• [TEXT]
• • • • •
When we got tired of touring the museum (which took a lot longer for some of us than others), we headed back to our part of Mexico City. Riding the metro is quite an experience, but I'm going to tell you more about that later because I have an interesting story to go with it.

Being out and about all day made me exhausted. So I studied some and went to bed. We've gotten so much information thrown at us so fast! It's crazy how much we're learning, and I have to spend time studying to keep up with it all.

On Thursday, we went to El Museo Anthropologia. This was similar to El Templo Mayor in the kinds of things we saw. Except one huge difference.Well, we'll get there. The rest of my pictures can be found on Facebook here: (http://www.facebook.com/media/set/?set=a.10150176454275044.299089.665665043).
• • • • •
• [DATA SECTION]

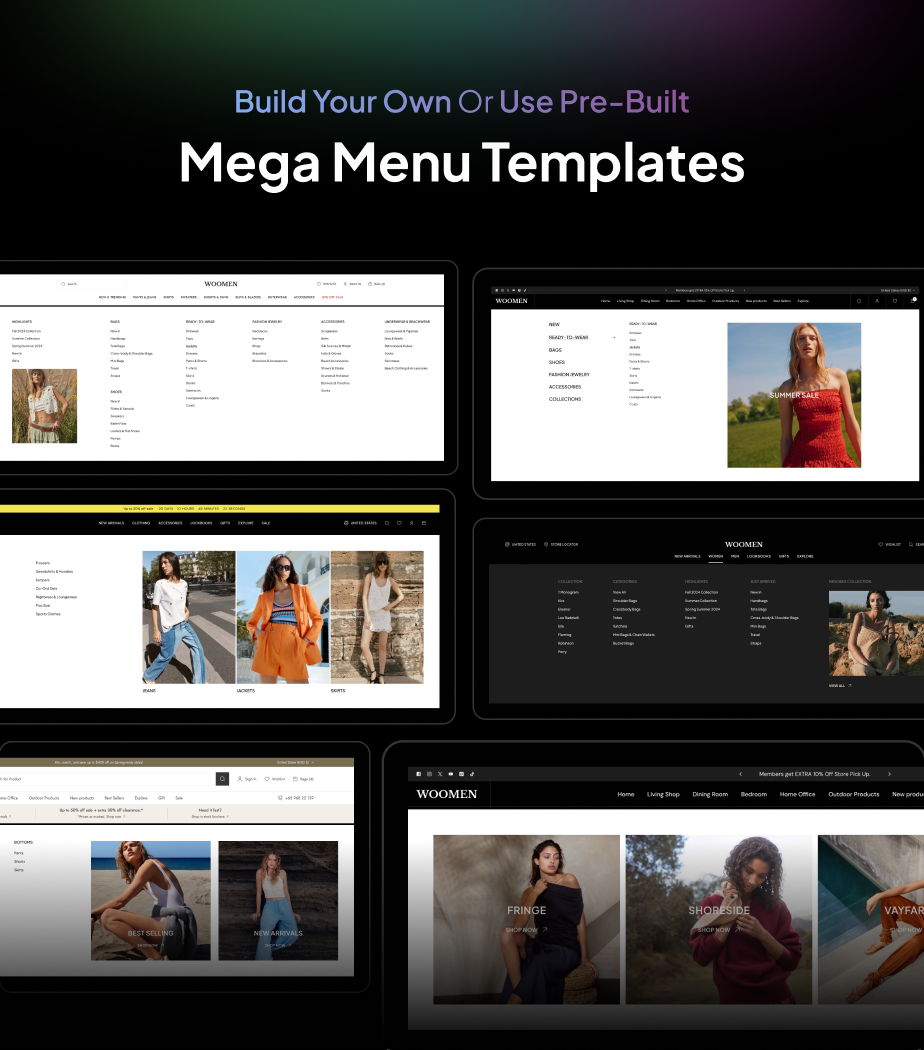The width and height of the screenshot is (924, 1050).
Task: Select the underlined WOMEN tab in the dark template
Action: click(x=715, y=556)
• • • • •
• [TO DO]
A. Please answer these questions about the Mexico City travel text, one per line:
(i) How does the writer describe riding the metro?
(ii) What did the writer do after the tiring day out?
(iii) Which museum did the group visit on Thursday?
B. Write the next few sentences of the Mexico City travel text, picking up after its final sentence.

• [RESULTS OF THE EXERCISE]
A.
(i) Quite an experience.
(ii) Studied some and went to bed.
(iii) El Museo Anthropologia.

B.
The first thing we saw was this awesome architecture. This is a fountain from the ceiling. The whole ceiling rested on this one post. Yes, this is a modern marvel and not an ancient one. But I'm still a building geek and I loved this one. It was so unique and offered many photographic opportunities.


We went into the museum and met our guide. She lectured for an hour of which I understood maybe a grand total of a dozen words. I need to keep working on my Spanish and understanding the natives.


The coolest thing we saw in El Museo Anthropologia was La Piedra Del Sol.  Basically, this is a giant, 6 ton alter made of stone. Yes, I said alter. As in sacrifices. But look at it! Most people think its a version of the Mexica calendar, but its not. It does, however, have some interesting history and believes worked into its carvings. The four pictures in the center represent four world which have been destroyed. We're now living in the fifth one, which is supposed to be destroyed in a giant earthquake. We'll see about that eventually, I guess.


This was a great museum, but it was a lot of similar stuff to what we'd seen at El Templo Mayor. So, I won't describe a lot of it. Check out the pictures for more awesomeness.


After that, I studied more. Of course. I haven't managed to go to bed early yet, but I've tried several days. Oh well, there's just way too much stuff to do and see here. I'm enjoying all that La Ciudad de Mexico has to offer.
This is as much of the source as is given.